To listen to this post being read on my podcast, click here.

This post is in honor of World Storytelling Day, which by happenstance was yesterday (March 20th), the same day as was arranged our quarterly live storytelling event here in town called Tell Us Something (TUS). A pairing which was entirely coincidental by its orchestrater, Marc Moss.

The TUS guidelines for storytelling are as follows: they have to be about true personal experiences, fit in the span of 10 minutes, centered around the chosen theme, and must be given without the use of notes. Last night’s theme was: Right place, right time. 8 local storytellers got up on stage at the Wilma Theater, in front of a well-packed 850-seat venue of friendly faces, ready to listen.

Here’s my account of the evening, in order of appearance on stage:

1. Alex wore an orange Marty McFly vest and jazzy 80’s decor ball cap to regale us with a story about his last excursion to ComiCon, and encountering not 1, not 2, but 3 Deloreans, one of which he got the lifelong lasting pleasure to take a ride in. With the delightful confidence I’d never seen in a 13-year-old, he kicked off the evening with a breath of hope for our future, which I’m certain translated to every member of the audience.

2. His name was Michael, which meant I liked him right away, as derivatives of that name have followed me around in droves all my life and have always treated me well. He spoke artfully of his 70 years of life in the span of just 10 minutes, somehow managing to weave together having had a heart-attack, both in the literal and metaphorical sense, when his wife left him for another man, self re-invention, and travels over-seas.

3. Sarah opened with a mention of Ani Difranco, calling her a “weapons grade feminist folk singer,” which meant I liked her right away, too. The topic of divorce also made a cameo in her story, having left her husband for a woman whom she now has a child with. I saw fit to pen these two quotes from her in my pocket-sized notebook: “Whatever you do out of love, you can’t do it wrong,” and “I can only be where I am when I’m there.”

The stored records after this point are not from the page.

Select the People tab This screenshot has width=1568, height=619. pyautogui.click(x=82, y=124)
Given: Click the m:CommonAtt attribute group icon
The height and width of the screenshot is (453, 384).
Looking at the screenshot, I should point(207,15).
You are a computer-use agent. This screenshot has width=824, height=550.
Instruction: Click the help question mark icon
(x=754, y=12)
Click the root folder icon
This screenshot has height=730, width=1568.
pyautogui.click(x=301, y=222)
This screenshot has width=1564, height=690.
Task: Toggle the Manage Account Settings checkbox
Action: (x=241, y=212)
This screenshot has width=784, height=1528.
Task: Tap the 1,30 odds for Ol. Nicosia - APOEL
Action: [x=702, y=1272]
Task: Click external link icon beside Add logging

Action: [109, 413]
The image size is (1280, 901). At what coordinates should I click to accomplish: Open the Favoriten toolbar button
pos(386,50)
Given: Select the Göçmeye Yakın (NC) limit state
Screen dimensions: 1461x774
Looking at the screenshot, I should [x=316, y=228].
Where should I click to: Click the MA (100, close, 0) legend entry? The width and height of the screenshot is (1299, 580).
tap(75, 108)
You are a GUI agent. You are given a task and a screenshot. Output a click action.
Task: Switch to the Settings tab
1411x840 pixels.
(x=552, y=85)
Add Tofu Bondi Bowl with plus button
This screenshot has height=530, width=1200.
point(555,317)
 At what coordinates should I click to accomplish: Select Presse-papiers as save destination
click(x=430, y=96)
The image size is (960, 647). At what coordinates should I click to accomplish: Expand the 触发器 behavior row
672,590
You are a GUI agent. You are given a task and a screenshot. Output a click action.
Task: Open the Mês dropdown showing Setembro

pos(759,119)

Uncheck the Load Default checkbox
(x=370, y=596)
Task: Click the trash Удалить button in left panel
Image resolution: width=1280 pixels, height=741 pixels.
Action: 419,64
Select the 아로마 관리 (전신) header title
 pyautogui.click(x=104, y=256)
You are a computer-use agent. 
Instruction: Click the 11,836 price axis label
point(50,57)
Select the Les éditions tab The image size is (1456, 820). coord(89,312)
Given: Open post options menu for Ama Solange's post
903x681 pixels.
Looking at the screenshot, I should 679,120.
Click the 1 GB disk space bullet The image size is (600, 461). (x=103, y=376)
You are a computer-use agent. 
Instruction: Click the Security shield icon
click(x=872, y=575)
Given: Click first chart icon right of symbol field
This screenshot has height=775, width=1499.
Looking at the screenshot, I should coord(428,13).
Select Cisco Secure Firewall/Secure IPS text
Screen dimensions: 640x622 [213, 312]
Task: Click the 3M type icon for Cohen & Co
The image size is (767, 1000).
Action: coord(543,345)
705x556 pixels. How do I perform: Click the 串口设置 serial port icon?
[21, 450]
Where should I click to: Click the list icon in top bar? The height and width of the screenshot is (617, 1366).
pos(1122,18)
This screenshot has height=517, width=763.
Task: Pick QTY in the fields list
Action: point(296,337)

4. Heather wore a flower-print dress and continued in comradic fashion the theme of divorce. Like the others, it wasn’t in a sad country-song accord but more of a hard heart moment mentioning that spurred a re-posturing of a life once thought figured out. She spoke about her travels to Malawi, Africa, being a dancer, and ended by saying: “The Africa I went to see was not what I wanted, but it was what I needed.”

During the intermission, I shot up from my seat and went to stand against the wall next to the aisles, to write frantically in my pocket-sized notebook. Here’s what I wrote in mildly illegible form, as the theater sprang to life with a mixture of chatter and rustling about: (NOTE: while I’m tempted to make slight edits to this bit of writing for the sake of clarity and ease of reading, I’m resisting the urge and will include it just as I wrote it, hoping it makes some sort of sense)

These stories cut like butter on the battlefield of what it means to be human – and I pulsate with electricity like a bolt of lightning tossed to a tree top, firing up the atoms of everything in sight. I listen, absorbing inspiration like ears to sound in the wake of stories being told – and it’s words that matter, maybe it’s all that really does – I’m juiced up, ready to steamroll anyone in my way like an avalanche – shoot, I’ve got so much to say that I can’t write fast enough – this freekin theater is packed with story listeners being given permission to live their lives without shame, becoming unburdened by the fact that we stand in our own way when it comes to learning how to love and be loved, unfettered and free – and I want to take up shop situated on the shoulder of every person here and listen to their story, so I can keep on learning how to be myself amid the fray.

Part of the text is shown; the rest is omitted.